Resolution 1593, passed by the Security Council by a 11-0 majority, overrode strong opposition from Sudan to impose international trials for the 51 suspects identified by the UN commission.

UN special envoy Jan Pronk warned Khartoum against taking the path of defiance of the international community.

“I advise the government of Sudan to work together with the ICC,” Pronk told a news conference late Sunday.

He rejected Sudanese claims the resolution was an affront to its sovereignty, saying it was the “outcome of a long discussion in the UN for measures against specific persons in the Sudan.”

He said he had advised the government on several previous occasions to “bring violators of human rights to justice but there was no response.”

The scorched earth campaign waged by the government against the rebels has left more than 300,000 dead and 2.4 million people displaced, according to a report by a British parliamentary committee.

A ceasefire signed by both sides a year ago has been widely violated despite the deployment of an African Union monitoring force, prompting ever louder demands from the rebels for the intervention of Western armies with more sophisticated logistics capabilities.

The rebels spoke out strongly Monday against Egyptian plans to host a mini-summit of African leaders on the Darfur crisis later this month, advising Sudan’s northern neighbour instead to focus its efforts on persuading the government to cooperate with the United Nations.

“Those mini-summits do not serve the cause of Darfur nor that of the Sudanese people,” said Abdel Waheed Mohammed Nur, leader of the Sudan Liberation Movement, one of the two Darfur rebel factions.

“The Sudanese government exploits those mini-summits like a mark of support which only increases its stubbornness.”

Cairo should instead pressure Khartoum to “hand over those responsible for war crimes in Darfur to the International Court of Justice” and “turn to the United Nations as the main mediator in finding a solution to the Darfur and Sudan crisis,” he said.

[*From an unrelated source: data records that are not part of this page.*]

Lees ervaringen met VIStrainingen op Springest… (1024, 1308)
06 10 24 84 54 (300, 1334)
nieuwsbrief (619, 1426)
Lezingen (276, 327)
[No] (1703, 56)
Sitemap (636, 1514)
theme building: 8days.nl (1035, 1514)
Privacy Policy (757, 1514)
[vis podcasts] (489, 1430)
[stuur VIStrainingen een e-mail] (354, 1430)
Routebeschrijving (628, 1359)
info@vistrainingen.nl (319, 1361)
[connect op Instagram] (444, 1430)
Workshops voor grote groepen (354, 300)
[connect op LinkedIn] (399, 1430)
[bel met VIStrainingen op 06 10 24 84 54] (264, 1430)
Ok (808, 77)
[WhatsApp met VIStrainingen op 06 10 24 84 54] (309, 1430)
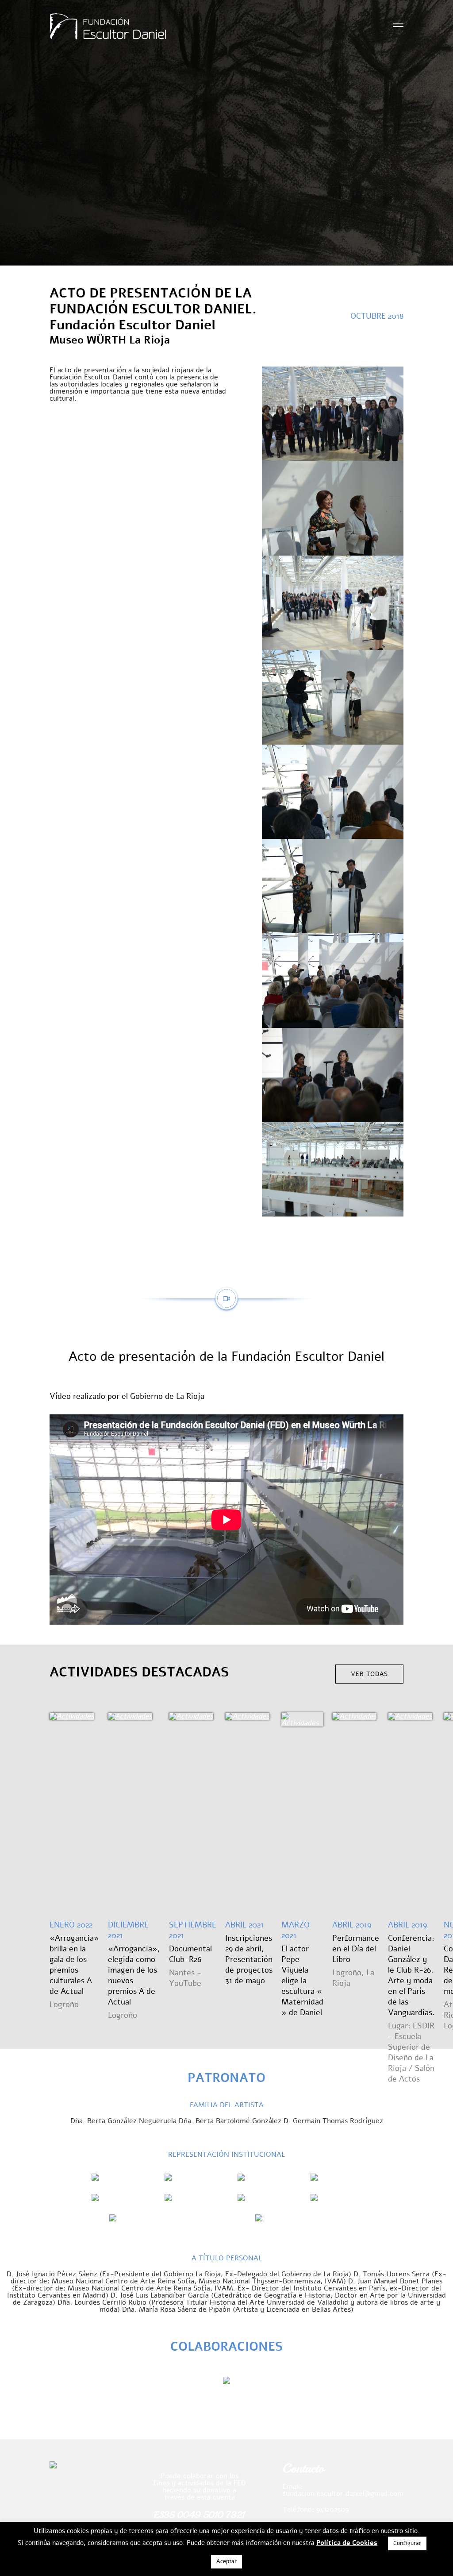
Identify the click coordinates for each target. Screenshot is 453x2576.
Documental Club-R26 (190, 1954)
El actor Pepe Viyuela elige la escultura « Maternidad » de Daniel (302, 1980)
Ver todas (369, 1674)
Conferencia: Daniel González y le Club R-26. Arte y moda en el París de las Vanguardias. (411, 1975)
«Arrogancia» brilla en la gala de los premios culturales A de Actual (74, 1965)
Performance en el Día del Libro (355, 1949)
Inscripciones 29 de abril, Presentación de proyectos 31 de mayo (249, 1959)
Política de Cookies (346, 2542)
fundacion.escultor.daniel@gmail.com (343, 2494)
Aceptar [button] (226, 2561)
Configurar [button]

Egypt plans to host a mini-summit with Chad, Libya and Nigeria as well as Sudan in the Red Sea resort of Sharm el-Sheikh on April 20.

A similar five-way meeting on Darfur — also without the presence of the rebel movements — was held in Libya last October but produced no results.

Egypt has voiced some sympathy with Sudanese objections to UN resolutions on Darfur.

“On Darfur, the resolutions adopted recently have created a situation that could create complications… The international community must take care not to adopt measures or resolutions… that lead to the opposite effect of that wanted,” warned Foreign Minister Ahmed Abul Gheit.